PROMPT »
Copy every line of the records exactly, without including the images.

BEGIN PROVIDED DATA

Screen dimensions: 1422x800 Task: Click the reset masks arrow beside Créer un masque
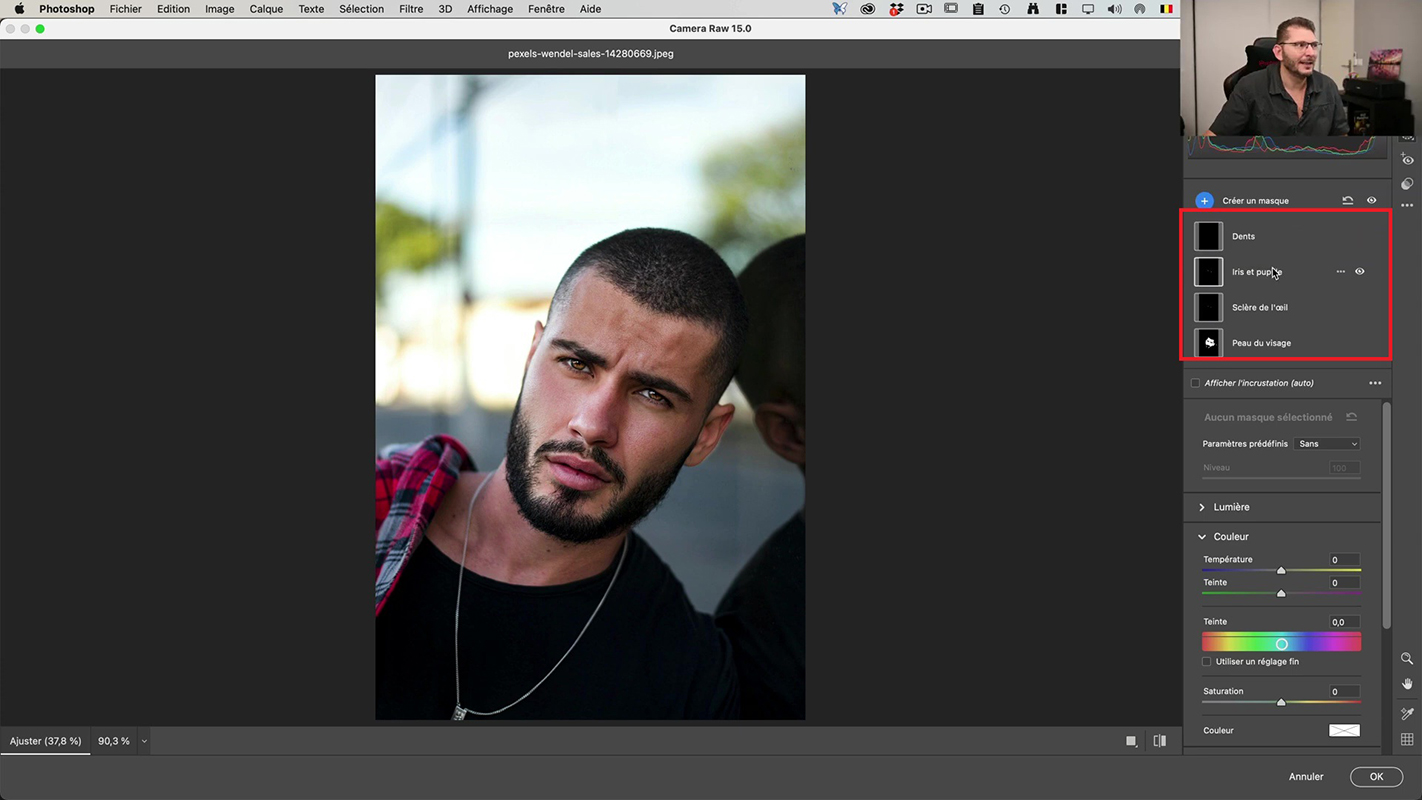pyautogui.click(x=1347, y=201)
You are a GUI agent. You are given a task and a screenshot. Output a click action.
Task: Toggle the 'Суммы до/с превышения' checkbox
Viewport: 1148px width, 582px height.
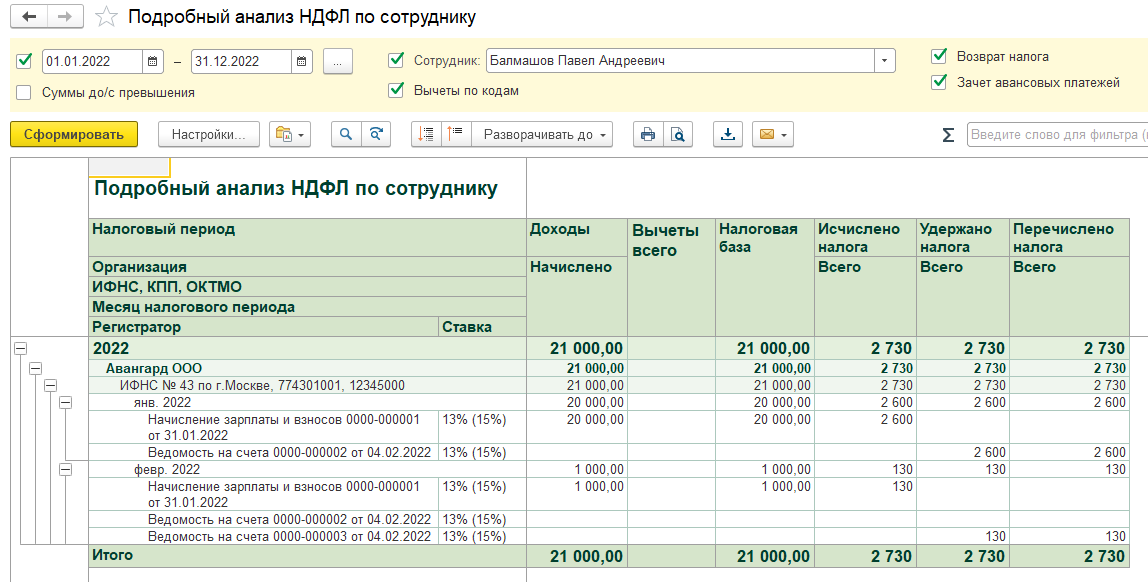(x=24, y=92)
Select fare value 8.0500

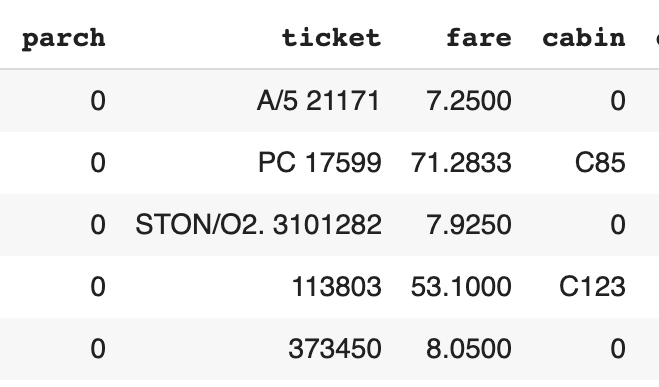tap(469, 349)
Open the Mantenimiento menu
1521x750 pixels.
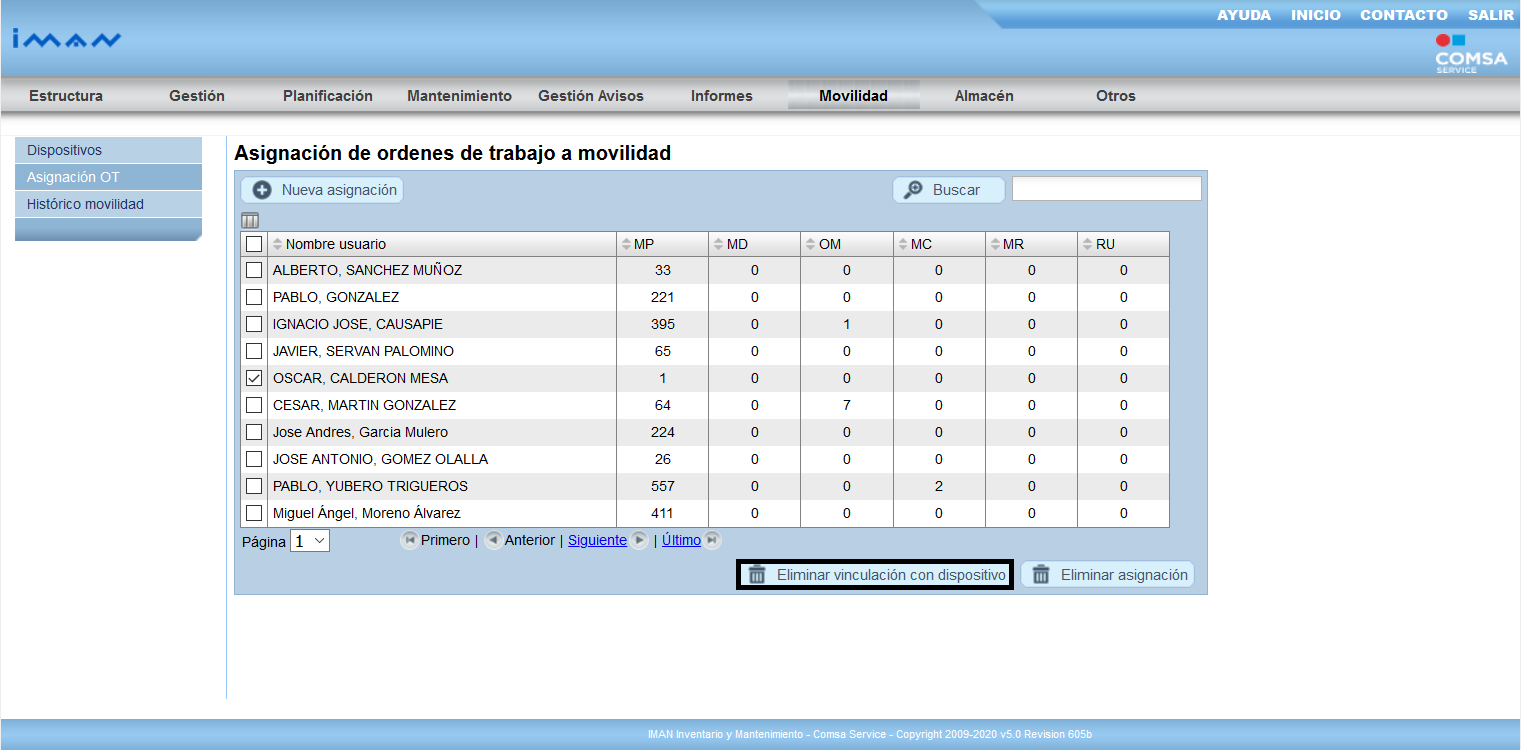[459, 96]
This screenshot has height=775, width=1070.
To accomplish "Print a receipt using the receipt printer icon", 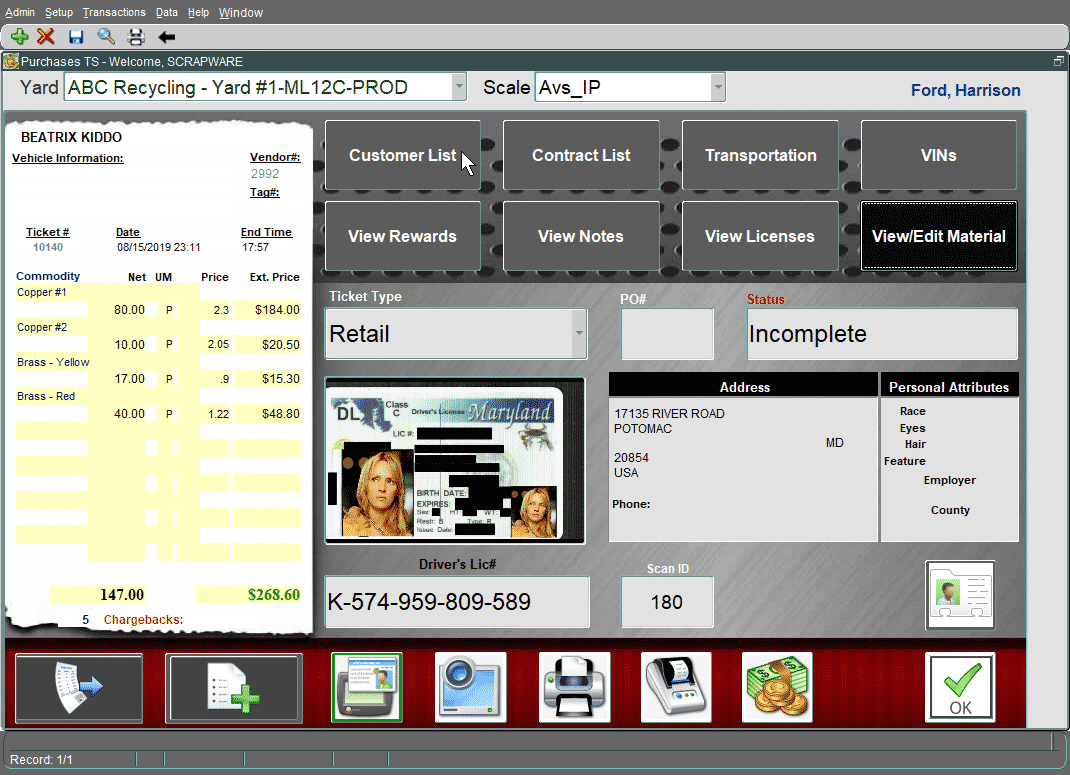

END PROVIDED DATA

FINISHED EXERCISE »
Screen dimensions: 1422x800 Task: Click the reset masks arrow beside Créer un masque
pyautogui.click(x=1347, y=201)
You are a GUI agent. You are given a task and a screenshot. Output a click action.
Task: Toggle the 'Суммы до/с превышения' checkbox
Viewport: 1148px width, 582px height.
(x=24, y=92)
Select fare value 8.0500

tap(469, 349)
Open the Mantenimiento menu
1521x750 pixels.
[459, 96]
This screenshot has height=775, width=1070.
To accomplish "Print a receipt using the receipt printer icon", 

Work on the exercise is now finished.